Until Rathen kicked violently at the damp mud, loosing a brief, furious roar. Everyone flinched, but even as their hearts pounded and eyes frantically searched the ridges, no one chastised him. Though Petra did prepare to reach for her bolas.
"What can we do?" Anthis finally dared as the air defeated Rathen's cry, looking around at the mage's back as he fell still and visibly seethed. "Can the Zi'veyn stop that much?"
"If you don't know," Taliel replied, "no one does. But the damage has already been done."
"Well, he's only one man; he can't possibly get to every area at once."

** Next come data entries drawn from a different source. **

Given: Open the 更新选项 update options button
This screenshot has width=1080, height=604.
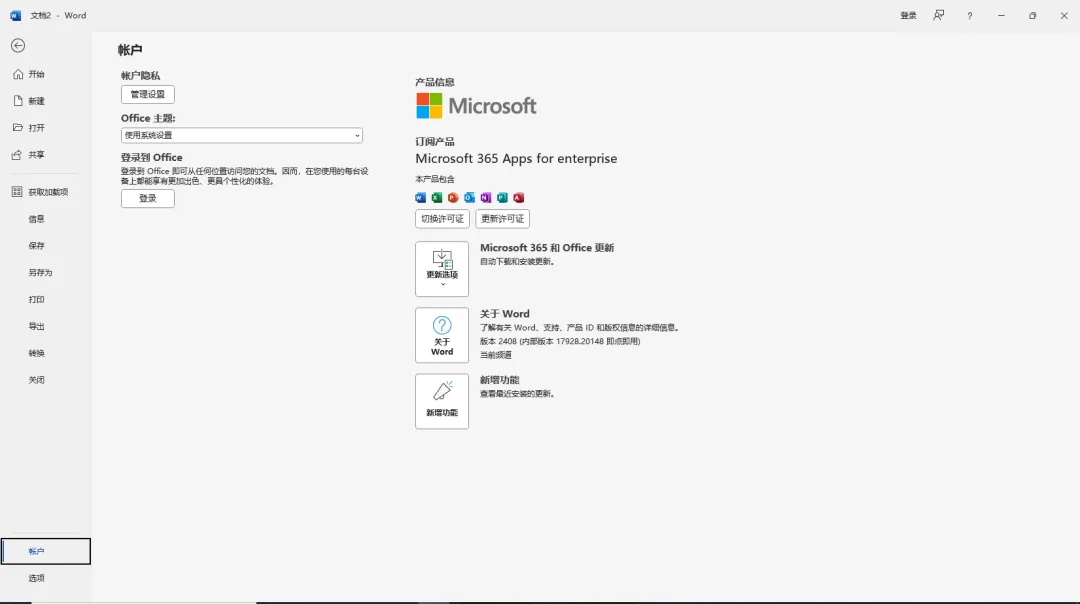Looking at the screenshot, I should coord(442,269).
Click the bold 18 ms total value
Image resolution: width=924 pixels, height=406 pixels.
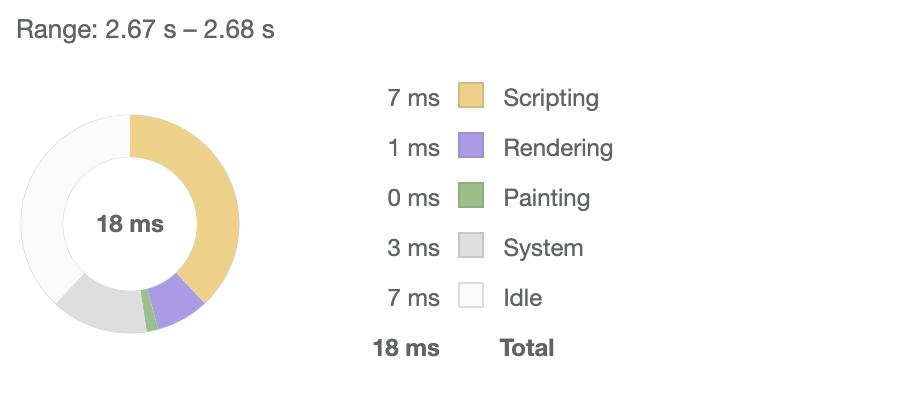[406, 348]
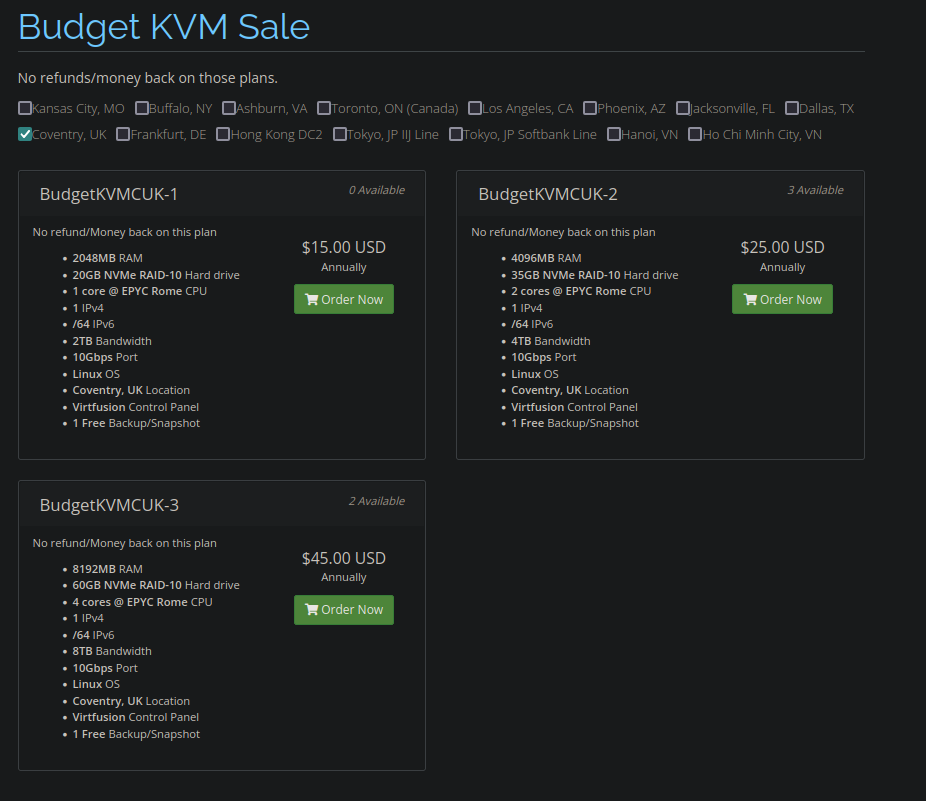Tick the Dallas, TX checkbox
The image size is (926, 801).
[792, 108]
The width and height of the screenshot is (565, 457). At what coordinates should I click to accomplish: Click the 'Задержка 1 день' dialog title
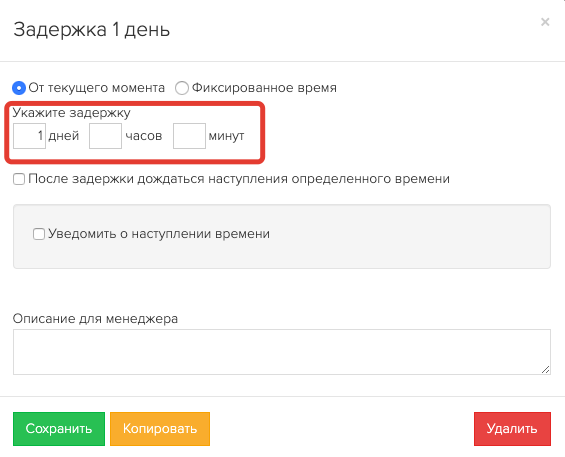[92, 30]
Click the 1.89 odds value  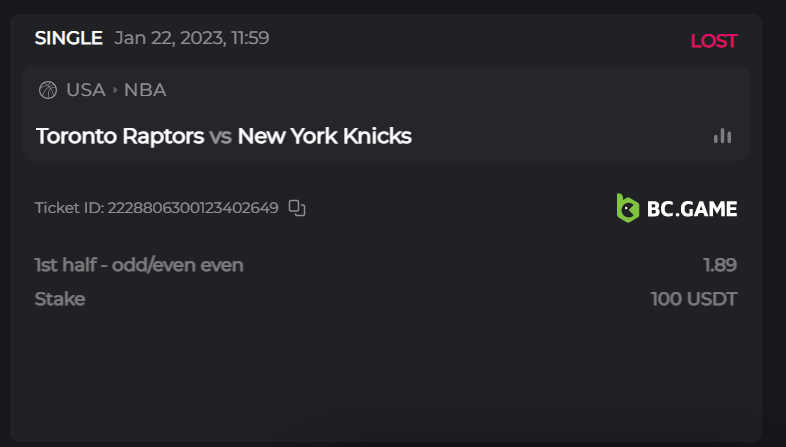coord(719,265)
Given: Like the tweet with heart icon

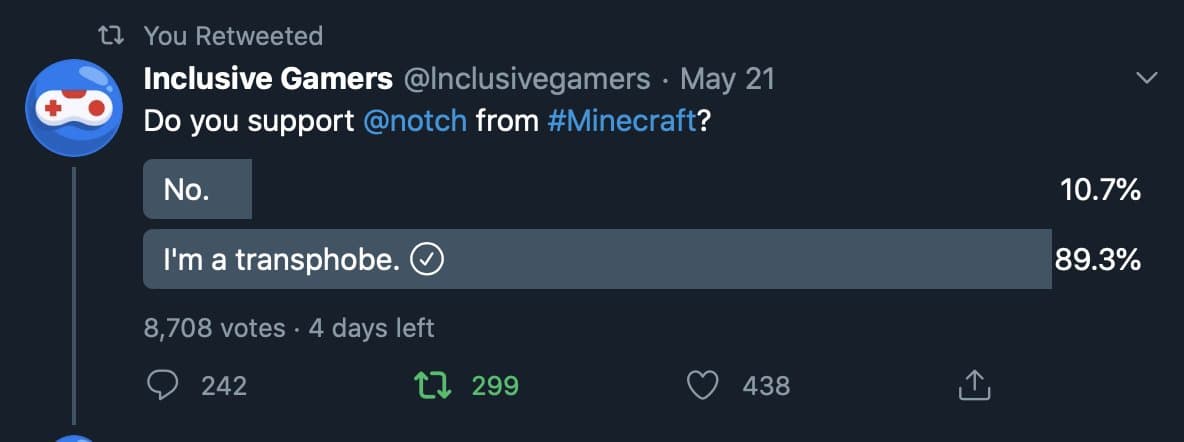Looking at the screenshot, I should (x=704, y=385).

"No, and Doana has him distracted at the moment. And the elf hasn't been back, but there's no knowing when that will change."
"How," again they flinched at the incredulous voice as Rathen spun back towards them, "could he possibly have achieved this?!"
Taliel was the only one t
o face into his fury, and she spoke smoothly, untouched. "He's bypassed the learning. The elf has...meddled somehow, planted the information or cleared the clutter in his mind so he can get to it, as far as he says. I don't know - but the fact is that he can use his magic now, though not with the best of them; he knows how, but he lacks the experience and application."
"And how long will it be before he gains that, too?!"
She held his challenge. Only when Eyila spoke up did she look away, her musical voice capturing their full attention, as it so often did.
"We need to block the magic along the borders. Or suspend it."
"If we hit his targets, we'll be back in his sights."
"Well apparently we're already being followed again," Rathen snapped bitterly.
"It's the only way."
"It will rile him up even more."
"A thought," Anthis stepped in, "can we not draw the land back together? Seal up the chasms? If the magic is making the elements--"
"I don't have the power for that!"
"But Salus does?"
"With precise help and elven guidance, yes," he hissed, "he probably does."
"Then, if you had the same--"
"Which I don't."
Eyila mumbled quietly in thought. "...Then we need..."
"...Yes?"
She hesitated under the impatient stares. "The...elves. We need the elves' help. Of course."
Anthis's bemused frown lingered, while Rathen rejected the suggestion before she'd even finished. "Absolutely not. Even if Eizariin could be contacted, I wouldn't trust his help. Anthis only had a couple of hours with him - that's not enough to know anyone's allegiance."
"Then what do you suggest?"
He merely stared back at the historian while he searched for an answer. Taliel spoke before he could discover one, her eyes once again scrutinising the hills.
"There's more: he's beginning to trap areas like these - ruins and anywhere else known to be awash with magic. He's also establishing surveillance spells in towns, cities and crossroads - they're already in Kulokhar, Pelas and Stoke Rass."